Why Schools Need a Mandatory Nutrition Curriculum

Last week we spent a morning at Validus Preparatory Academy in the Bronx speaking with student leaders at the school about the health crisis that exists among today’s youth and how eating more plant-based foods can decrease their risk for obesity and other chronic diseases.

The visit was part of NYC Green Schools’ official launch of our Meatless Monday campaign, in partnership with the national non-profit Meatless Monday. Our objective is to bring more plant-based foods into city schools to improve our children’s health and the health of our planet.

When preparing our talk, we decided not to downplay the horrifying statistics facing today’s youth. Instead, we decided that the students have a right to know more than anyone the toll our food system was taking on their health. When we told them the staggering prediction that young people today will be the first generation of Americans to live shorter lives than their parents as a direct result of the food they eat, they became extremely attentive. The school’s PTA president, who happens to be a nurse, brought home our statistics when she described her work in an intensive care unit. Five years ago, she said, the vast majority of patients in the ICU were elderly people approaching the end of their lives. In recent years, though, more and more people in their 30s and 40s show up in the ICU with complications from diabetes and hypertension as a direct result of being obese, she said.

The students did not become defensive when hearing the news or when we proposed that they try to reduce their consumption of saturated fat by eating only plant-based meals on Monday. No one asked, “But what about my meat?” On the contrary, they were eager to give healthy, cholesterol-free foods, like vegetarian chili and pasta with tomato sauce and garbanzo beans, a try. They understood what was at stake.

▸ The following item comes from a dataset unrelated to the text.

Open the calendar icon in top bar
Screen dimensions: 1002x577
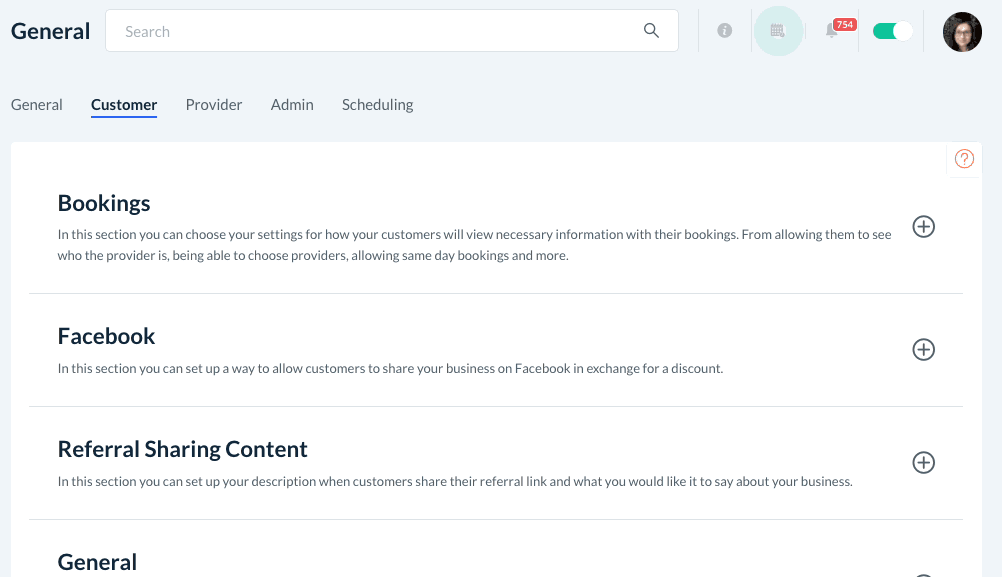tap(778, 31)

One student in fact had seen the film “Food Inc.” and, as a result of what she had learned about our food system, was trying to become a vegetarian. She told us that when her mom served her hamburger and French fries the night before for dinner, she only ate the fries. Granted, when we asked the students what their favorite school meals were, we heard the refrain you will hear in most city schools: the chicken nuggets, mozzarella sticks, pizza! And, unfortunately, since consumer demand is what drives the “business of school food” — not serving America’s undernourished children the most nutritious meals possible — those popular food items are likely to stay on the menu for a long time to come.

In which case, maybe education is the answer to the health crisis we face. We had just 15 minutes to share with students from Validus information about the food they were eating and how it was affecting their health.And yet, in that short time, we had students motivated to do something about it. Imagine what an entire curriculum dedicated to a detailed examination of our food system and its toll on our health and planet might do. A 15-minute presentation by a startup organization should not be the first time New York City high school students learn about the grim statistics facing their generation.  Students need to learn about what’s happening to their bodies and why from their earliest years in elementary school, so that they can develop good eating habits and avoid a lifetime of disease and quite possibly premature death.

Perhaps if our schools were a little less focused on test scores and more focused on subjects that are quite literally a matter of life and death to our students, we would have been spared the story we heard later in the day from a science teacher in Queens who told us about an eighth-grader at her school who had to be rushed to the hospital because of complications due to diabetes.